Abstract

Apoptosis appears to play an important role in the pathogenesis of hypertrophic cardiomyopathy (HCM). We have previously reported 3 HCM patients carrying the E334K MYBPC3, and that heterologous expression of E334K cMyBPC in cultured cells induced apoptosis. The purpose of this study was to identify pharmacological agents that would inhibit apoptosis in HL-1 cardiomyocytes expressing E334K cMyBPC. E334K cMyBPC expression in cells increased levels of pro-apoptosis (p53, Bax and cytochrome c) and decreased levels of anti-apoptosis (Bcl-2 and Bcl-XL).
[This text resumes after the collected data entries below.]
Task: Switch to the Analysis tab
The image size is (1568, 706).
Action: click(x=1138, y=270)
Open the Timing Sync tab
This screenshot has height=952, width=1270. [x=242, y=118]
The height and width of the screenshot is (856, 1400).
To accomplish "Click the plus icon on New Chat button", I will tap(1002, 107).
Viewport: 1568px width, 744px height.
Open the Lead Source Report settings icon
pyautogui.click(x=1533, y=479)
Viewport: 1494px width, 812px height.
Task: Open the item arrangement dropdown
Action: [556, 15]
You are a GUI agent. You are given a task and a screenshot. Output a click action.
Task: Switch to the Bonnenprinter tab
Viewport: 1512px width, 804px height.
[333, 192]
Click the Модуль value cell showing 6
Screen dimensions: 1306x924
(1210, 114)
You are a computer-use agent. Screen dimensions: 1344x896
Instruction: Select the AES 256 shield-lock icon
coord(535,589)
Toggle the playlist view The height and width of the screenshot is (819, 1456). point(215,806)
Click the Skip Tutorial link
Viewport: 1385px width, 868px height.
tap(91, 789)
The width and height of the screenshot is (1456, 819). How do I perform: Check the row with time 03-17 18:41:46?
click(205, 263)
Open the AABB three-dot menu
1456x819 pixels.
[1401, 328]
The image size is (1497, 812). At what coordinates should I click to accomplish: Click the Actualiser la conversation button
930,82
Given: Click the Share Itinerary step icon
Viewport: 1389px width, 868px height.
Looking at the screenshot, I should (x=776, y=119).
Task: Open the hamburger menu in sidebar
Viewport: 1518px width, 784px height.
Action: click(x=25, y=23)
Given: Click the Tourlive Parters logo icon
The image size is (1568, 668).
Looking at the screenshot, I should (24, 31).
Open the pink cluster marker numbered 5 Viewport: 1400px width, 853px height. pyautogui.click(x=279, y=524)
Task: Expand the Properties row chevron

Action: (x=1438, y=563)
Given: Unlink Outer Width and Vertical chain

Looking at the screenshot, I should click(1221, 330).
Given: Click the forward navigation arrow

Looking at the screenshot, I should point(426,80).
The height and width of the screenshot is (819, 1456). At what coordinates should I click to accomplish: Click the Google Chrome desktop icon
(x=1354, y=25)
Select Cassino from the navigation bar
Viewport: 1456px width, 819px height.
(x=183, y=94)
While the beta blocker carvedilol (1 μM) normalized the level of p53 and Bcl-2 and the calcium channel blocker (CCB) bepridil (0.5 μM) normalized that of Bcl-2, both the CCB azelnidipine (1 μM) and the angiotensin receptor blocker (ARB) olmesartan (10 μM) normalized those of p53, Bax, cytochrome c, and Bcl-XL. Among those proteins, cytochrome c was the one which showed the highest degree of change. Both azelnidipine (0.1 μM) and olmesartan (1 μM) reduced the level of cytochrome c by 40.2 ± 4.3% and 31.3 ± 5.1%, respectively. The CCB amlodipine and the ARB valsartan reduced it only by 19.1 ± 2.1% and 20.1 ± 5.2%, respectively. Flow cytometric analysis and annexin V staining showed that treatment of cells with azelnidipine (0.1 μM) plus olmesartan (0.3 μM) or that with amlodipine (0.1 μM) plus valsartan (0.3 μM) reduced the number of apoptotic cells by 35.8 ± 10.5% and 18.4 ± 3.2%, respectively. Azelnidipine plus olmesartan or amlodipine plus valsartan inhibited apoptosis of HL-1 cells expressing E334K cMyBPC, and the former combination was more effective than the latter.